PROBLEM DETAILS: With nothing added or dropped, output every record below exactly.
---------------
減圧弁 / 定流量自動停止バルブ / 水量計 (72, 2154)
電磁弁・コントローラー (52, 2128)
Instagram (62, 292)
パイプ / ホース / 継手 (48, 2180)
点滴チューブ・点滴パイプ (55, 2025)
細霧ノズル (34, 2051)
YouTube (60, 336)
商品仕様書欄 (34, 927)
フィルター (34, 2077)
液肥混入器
---------------
RESULT OF THIS EXERCISE:
減圧弁 / 定流量自動停止バルブ / 水量計 (72, 2154)
電磁弁・コントローラー (52, 2128)
Instagram (62, 292)
パイプ / ホース / 継手 (48, 2180)
点滴チューブ・点滴パイプ (55, 2025)
細霧ノズル (34, 2051)
YouTube (60, 336)
商品仕様書欄 (34, 927)
フィルター (34, 2077)
液肥混入器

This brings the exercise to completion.